--- TÂCHE DEMANDÉE A ---
Condensez sous forme de liste le paragraphe du texte fourni qui débute par « Les tribute bands de figures emblématiques » en conservant ses faits principaux.
--- TÂCHE DEMANDÉE B ---
Répondez à chacune des questions suivantes d'après le texte fourni, en reprenant le même repère pour chaque réponse.
(i) Dans quelle salle So Floyd s'est-il produit le 11 mars 2025 ?
(ii) Combien de personnes le Dôme de Paris peut-il accueillir ?
(iii) À quelle date a eu lieu le concert au Palais des Expositions de Tours ?

--- TEXTE FOURNI ---
+--

Live report So Floyd, au Dôme de Paris, le 11 mars 2025 et au Palais des Expositions de Tours le 19 mars 2025
2025
Lucas Biela & Palabras De Oro
Live report So Floyd, au Dôme de Paris, le 11 mars 2025 et au Palais des Expositions de Tours le 19 mars 2025
Les tribute bands de figures emblématiques du rock sont légion. Et on comprend pourquoi : la demande est de plus en plus forte. Preuve en est avec une des nombreuses formations hommage à Pink Floyd, So Floyd. Le soir du mardi 11 mars, le Dôme de Paris, pouvant accueillir 5000 personnes, affiche en effet complet alors qu’à Tours, une semaine plus tard, le Palais des expositions est copieusement garni, bien que pas plein comme un œuf.

+--

--- INFORMATIONS AFFICHÉES ---
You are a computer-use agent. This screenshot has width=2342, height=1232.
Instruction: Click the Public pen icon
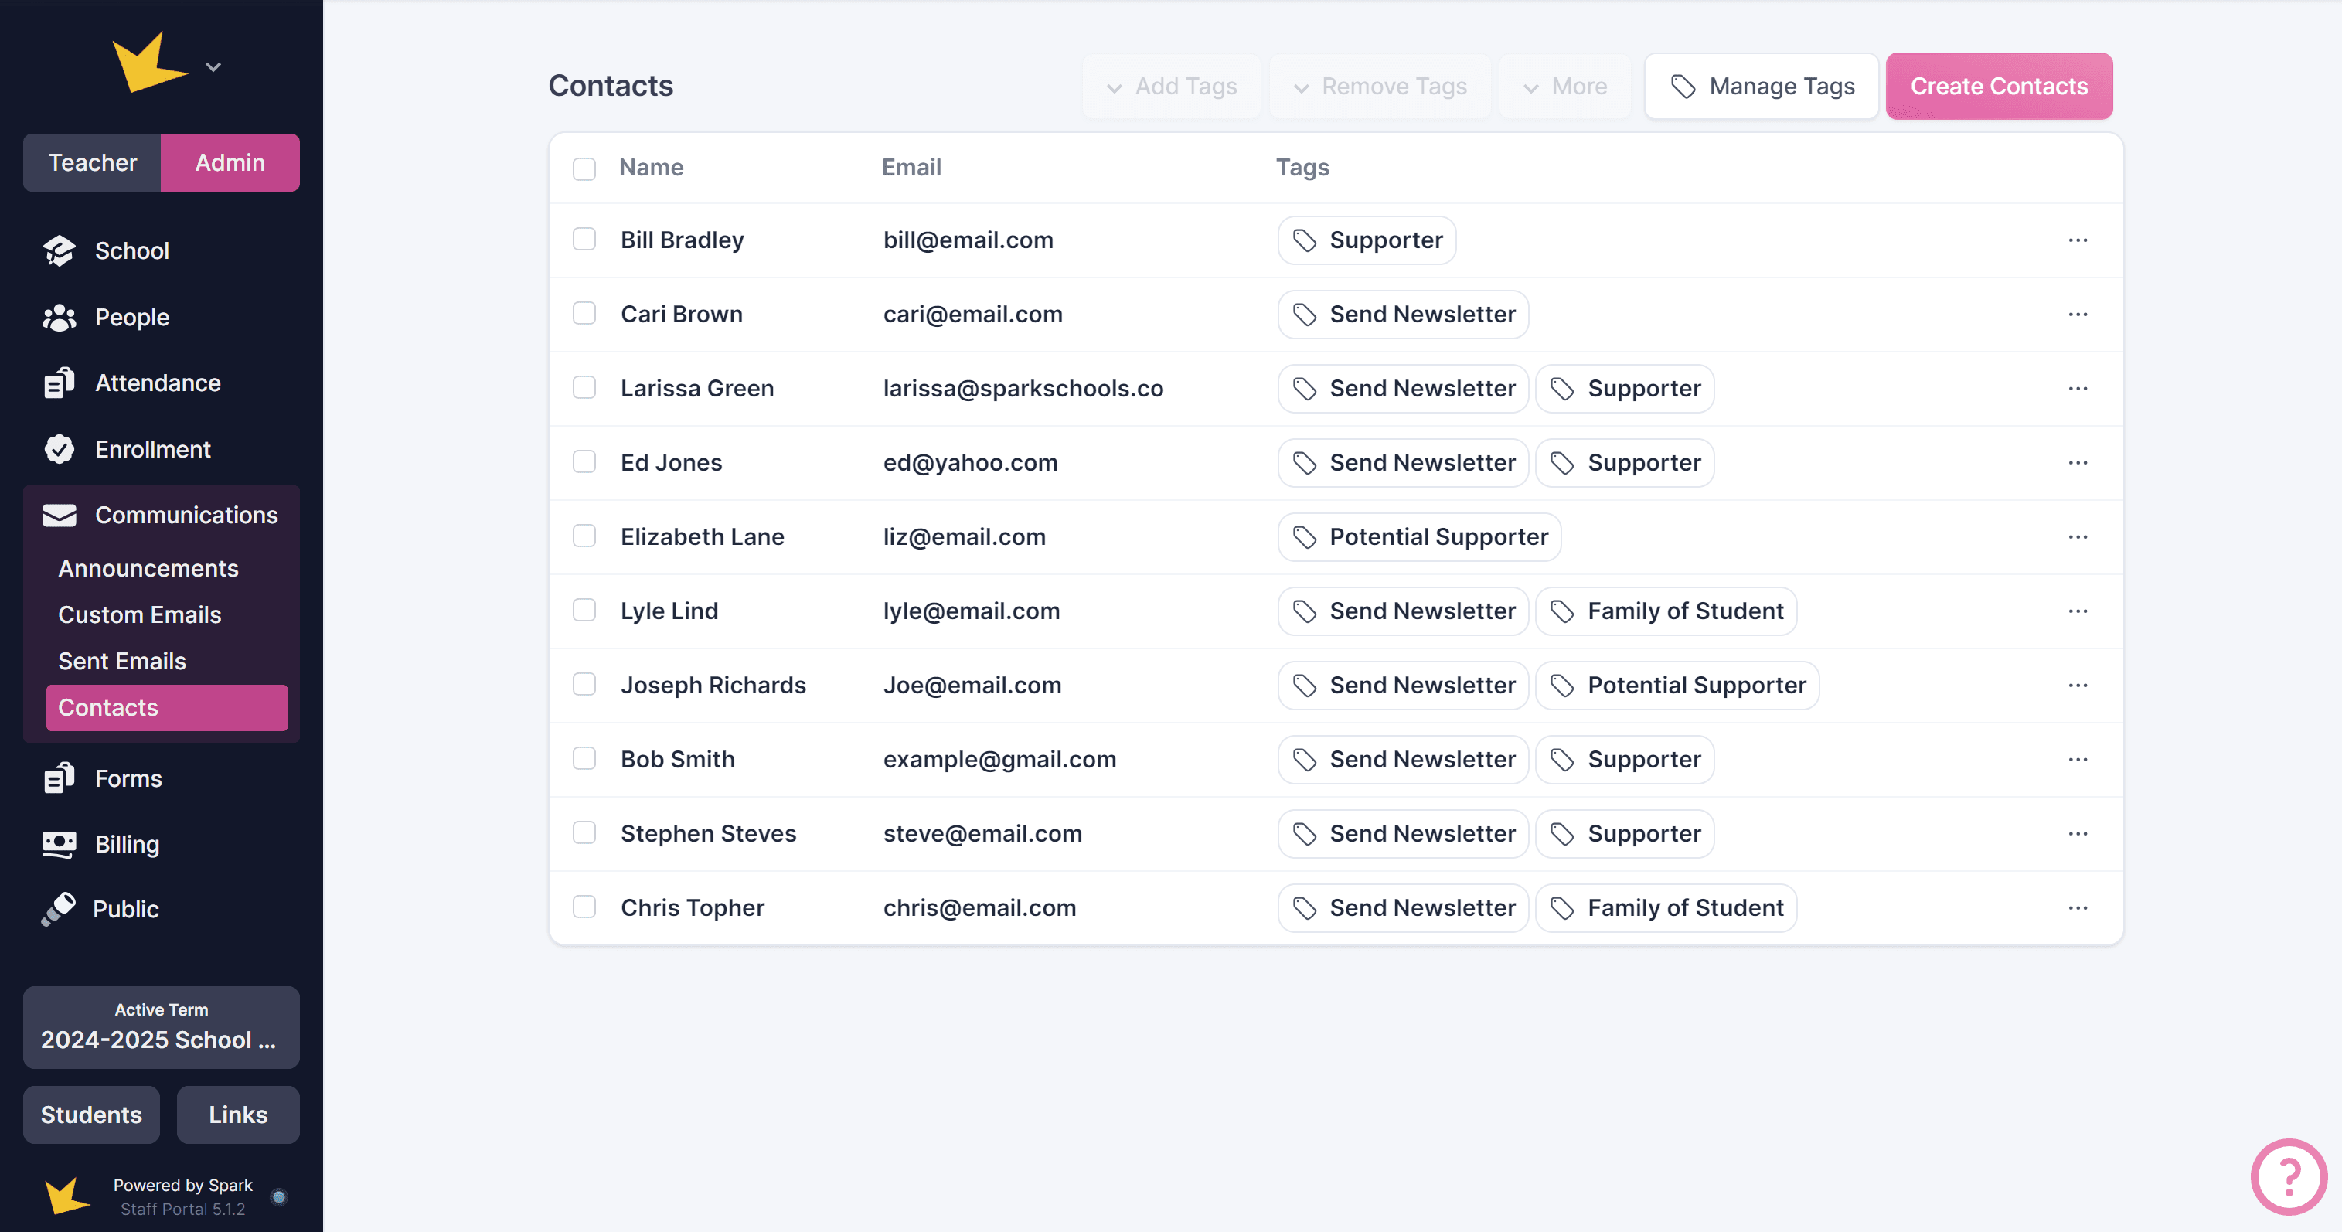59,909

+--

--- RÉSULTAT DE L'EXERCICE A ---
- Les groupes hommage aux grandes figures du rock sont très nombreux, car la demande ne cesse de croître.
- So Floyd, l'une des nombreuses formations hommage à Pink Floyd, en apporte la preuve.
- Le mardi 11 mars, le Dôme de Paris, d'une capacité de 5000 personnes, affiche complet.
- Une semaine plus tard, à Tours, le Palais des expositions est bien rempli, sans être plein.

--- RÉSULTAT DE L'EXERCICE B ---
(i) Au Dôme de Paris.
(ii) 5000 personnes.
(iii) Le 19 mars 2025.